Start of Supplied data

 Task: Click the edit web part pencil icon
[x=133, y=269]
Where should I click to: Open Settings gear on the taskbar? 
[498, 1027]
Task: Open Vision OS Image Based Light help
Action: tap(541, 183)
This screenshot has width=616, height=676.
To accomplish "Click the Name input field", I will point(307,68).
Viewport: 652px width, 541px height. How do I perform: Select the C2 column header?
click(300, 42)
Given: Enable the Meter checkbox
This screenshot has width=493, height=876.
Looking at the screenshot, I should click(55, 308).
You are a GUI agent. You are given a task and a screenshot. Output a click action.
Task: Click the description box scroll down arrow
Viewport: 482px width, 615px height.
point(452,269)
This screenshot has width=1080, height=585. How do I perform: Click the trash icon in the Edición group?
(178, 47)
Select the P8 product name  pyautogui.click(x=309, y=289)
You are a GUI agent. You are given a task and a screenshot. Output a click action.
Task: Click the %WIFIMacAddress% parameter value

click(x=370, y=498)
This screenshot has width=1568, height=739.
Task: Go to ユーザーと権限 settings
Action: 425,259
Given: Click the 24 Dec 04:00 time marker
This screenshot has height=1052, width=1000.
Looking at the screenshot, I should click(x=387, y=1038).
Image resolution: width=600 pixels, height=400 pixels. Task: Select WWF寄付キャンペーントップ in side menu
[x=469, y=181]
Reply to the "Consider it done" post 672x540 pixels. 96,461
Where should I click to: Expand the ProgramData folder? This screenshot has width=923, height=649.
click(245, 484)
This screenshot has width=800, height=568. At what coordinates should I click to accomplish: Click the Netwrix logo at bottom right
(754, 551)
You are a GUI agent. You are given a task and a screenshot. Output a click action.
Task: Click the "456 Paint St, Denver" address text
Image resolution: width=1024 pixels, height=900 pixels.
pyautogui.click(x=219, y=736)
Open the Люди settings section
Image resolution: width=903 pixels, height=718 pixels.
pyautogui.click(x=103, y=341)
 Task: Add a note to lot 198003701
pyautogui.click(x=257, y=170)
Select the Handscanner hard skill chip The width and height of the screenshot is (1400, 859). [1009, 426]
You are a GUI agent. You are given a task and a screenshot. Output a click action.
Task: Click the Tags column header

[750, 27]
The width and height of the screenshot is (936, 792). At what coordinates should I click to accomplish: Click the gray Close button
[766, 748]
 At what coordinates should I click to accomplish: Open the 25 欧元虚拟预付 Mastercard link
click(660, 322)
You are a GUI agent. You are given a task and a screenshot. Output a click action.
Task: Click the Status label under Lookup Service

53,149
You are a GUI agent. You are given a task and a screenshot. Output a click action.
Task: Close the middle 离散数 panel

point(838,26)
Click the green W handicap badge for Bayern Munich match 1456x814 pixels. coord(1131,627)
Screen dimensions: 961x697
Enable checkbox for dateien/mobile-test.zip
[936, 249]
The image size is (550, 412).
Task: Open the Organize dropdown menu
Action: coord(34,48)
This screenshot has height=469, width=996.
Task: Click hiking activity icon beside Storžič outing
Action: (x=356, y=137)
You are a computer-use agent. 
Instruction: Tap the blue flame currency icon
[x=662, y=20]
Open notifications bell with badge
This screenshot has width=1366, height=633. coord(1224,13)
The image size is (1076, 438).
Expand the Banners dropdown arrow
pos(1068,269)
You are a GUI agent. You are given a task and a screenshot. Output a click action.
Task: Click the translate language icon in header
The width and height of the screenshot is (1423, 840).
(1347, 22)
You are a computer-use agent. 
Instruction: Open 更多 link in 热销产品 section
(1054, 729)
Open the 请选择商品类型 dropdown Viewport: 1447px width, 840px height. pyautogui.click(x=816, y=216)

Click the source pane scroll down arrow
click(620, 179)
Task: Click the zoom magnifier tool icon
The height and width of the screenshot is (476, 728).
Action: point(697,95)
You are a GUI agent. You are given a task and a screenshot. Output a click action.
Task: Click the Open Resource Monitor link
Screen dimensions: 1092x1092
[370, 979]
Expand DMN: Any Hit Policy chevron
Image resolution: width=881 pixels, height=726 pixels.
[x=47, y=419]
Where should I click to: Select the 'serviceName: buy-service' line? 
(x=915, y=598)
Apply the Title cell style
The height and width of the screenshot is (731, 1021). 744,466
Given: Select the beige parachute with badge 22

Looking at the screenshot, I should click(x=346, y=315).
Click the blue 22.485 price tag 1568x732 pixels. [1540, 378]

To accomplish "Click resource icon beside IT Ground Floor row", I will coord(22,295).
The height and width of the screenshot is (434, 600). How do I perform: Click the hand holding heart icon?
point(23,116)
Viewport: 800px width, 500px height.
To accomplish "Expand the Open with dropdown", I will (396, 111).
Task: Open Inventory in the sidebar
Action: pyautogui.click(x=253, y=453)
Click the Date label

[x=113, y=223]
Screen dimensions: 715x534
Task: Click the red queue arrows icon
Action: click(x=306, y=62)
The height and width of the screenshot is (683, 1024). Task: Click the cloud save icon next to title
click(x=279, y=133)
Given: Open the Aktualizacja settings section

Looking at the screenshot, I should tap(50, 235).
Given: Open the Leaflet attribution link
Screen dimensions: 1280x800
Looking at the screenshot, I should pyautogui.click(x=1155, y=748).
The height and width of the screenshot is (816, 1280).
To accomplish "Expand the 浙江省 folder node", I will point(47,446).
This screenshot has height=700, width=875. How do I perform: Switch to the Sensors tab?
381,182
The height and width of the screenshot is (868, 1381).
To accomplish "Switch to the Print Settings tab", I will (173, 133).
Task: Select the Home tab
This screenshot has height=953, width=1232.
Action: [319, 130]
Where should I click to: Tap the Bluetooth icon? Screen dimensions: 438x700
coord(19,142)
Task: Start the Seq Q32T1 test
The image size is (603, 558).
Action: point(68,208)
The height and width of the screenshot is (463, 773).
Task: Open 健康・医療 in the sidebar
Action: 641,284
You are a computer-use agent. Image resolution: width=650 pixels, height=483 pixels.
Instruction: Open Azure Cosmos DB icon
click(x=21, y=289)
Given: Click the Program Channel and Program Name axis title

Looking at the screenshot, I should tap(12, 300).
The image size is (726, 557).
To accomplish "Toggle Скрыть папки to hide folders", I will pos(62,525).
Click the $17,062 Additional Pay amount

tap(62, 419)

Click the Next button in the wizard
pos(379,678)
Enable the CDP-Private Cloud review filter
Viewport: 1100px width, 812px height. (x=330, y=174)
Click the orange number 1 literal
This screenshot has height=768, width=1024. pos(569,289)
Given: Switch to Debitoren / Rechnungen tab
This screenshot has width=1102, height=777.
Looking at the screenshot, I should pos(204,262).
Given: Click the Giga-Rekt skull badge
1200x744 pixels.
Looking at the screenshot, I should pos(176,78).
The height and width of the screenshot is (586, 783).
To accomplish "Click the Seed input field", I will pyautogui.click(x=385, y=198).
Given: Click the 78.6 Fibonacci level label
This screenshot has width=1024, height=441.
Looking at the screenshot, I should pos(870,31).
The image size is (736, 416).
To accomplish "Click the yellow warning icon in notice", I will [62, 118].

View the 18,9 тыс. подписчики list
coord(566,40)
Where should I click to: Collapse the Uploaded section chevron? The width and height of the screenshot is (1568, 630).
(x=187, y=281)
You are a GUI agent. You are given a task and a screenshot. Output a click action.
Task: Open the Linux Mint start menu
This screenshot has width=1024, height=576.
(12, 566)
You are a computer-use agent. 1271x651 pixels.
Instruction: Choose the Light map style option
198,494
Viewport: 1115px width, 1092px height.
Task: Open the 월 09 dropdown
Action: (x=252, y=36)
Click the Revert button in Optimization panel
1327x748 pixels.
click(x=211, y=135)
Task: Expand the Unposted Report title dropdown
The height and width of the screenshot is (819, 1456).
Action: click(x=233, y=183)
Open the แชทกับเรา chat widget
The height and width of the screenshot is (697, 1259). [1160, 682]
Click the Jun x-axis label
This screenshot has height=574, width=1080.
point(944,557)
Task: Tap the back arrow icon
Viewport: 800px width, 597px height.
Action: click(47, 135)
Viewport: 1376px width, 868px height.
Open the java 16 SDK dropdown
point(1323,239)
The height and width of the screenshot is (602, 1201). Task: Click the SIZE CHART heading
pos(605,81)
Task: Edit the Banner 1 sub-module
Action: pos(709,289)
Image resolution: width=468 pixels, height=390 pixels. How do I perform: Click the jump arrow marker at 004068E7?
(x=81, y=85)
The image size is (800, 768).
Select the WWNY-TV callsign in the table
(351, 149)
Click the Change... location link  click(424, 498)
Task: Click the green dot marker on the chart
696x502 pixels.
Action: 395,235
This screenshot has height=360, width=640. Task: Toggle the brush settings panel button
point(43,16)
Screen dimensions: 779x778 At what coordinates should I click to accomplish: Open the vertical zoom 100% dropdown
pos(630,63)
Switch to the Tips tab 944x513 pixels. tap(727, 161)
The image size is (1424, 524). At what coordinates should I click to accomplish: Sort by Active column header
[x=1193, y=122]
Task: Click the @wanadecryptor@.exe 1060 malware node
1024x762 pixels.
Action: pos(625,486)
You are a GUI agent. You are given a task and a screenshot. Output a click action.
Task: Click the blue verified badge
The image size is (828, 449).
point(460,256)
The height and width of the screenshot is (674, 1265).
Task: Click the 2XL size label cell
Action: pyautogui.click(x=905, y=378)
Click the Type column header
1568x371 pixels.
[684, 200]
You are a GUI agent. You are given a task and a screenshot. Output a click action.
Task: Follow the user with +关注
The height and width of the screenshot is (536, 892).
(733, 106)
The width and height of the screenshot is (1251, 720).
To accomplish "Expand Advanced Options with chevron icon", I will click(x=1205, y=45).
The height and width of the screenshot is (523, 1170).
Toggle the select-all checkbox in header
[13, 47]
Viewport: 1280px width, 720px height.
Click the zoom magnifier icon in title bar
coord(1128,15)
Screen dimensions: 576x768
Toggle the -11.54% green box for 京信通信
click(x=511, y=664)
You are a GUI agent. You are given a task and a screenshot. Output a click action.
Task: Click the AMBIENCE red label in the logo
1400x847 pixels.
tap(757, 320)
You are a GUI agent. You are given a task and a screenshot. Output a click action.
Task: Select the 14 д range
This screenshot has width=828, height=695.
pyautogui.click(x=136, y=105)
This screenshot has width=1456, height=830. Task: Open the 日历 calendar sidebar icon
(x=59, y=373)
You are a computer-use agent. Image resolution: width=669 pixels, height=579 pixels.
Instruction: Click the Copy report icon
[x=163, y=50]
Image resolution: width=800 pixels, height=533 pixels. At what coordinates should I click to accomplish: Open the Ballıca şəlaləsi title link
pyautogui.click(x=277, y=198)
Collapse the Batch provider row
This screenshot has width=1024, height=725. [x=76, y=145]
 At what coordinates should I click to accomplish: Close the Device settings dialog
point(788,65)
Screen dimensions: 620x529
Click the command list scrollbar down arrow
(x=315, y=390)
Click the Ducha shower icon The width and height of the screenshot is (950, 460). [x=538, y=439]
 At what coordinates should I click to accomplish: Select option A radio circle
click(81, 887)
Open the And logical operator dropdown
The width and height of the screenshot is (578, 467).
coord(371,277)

End of Supplied data

- **Exercise**
When you reach the line containing "The image size is (828, 449)." in the data above, start copying exactly, and stop after the line containing "Screen dimensions: 576x768".

- **Solution to this problem**
The image size is (828, 449).
point(460,256)
The height and width of the screenshot is (674, 1265).
Task: Click the 2XL size label cell
Action: pyautogui.click(x=905, y=378)
Click the Type column header
1568x371 pixels.
[684, 200]
You are a GUI agent. You are given a task and a screenshot. Output a click action.
Task: Follow the user with +关注
The height and width of the screenshot is (536, 892).
(733, 106)
The width and height of the screenshot is (1251, 720).
To accomplish "Expand Advanced Options with chevron icon", I will click(x=1205, y=45).
The height and width of the screenshot is (523, 1170).
Toggle the select-all checkbox in header
[13, 47]
Viewport: 1280px width, 720px height.
Click the zoom magnifier icon in title bar
coord(1128,15)
Screen dimensions: 576x768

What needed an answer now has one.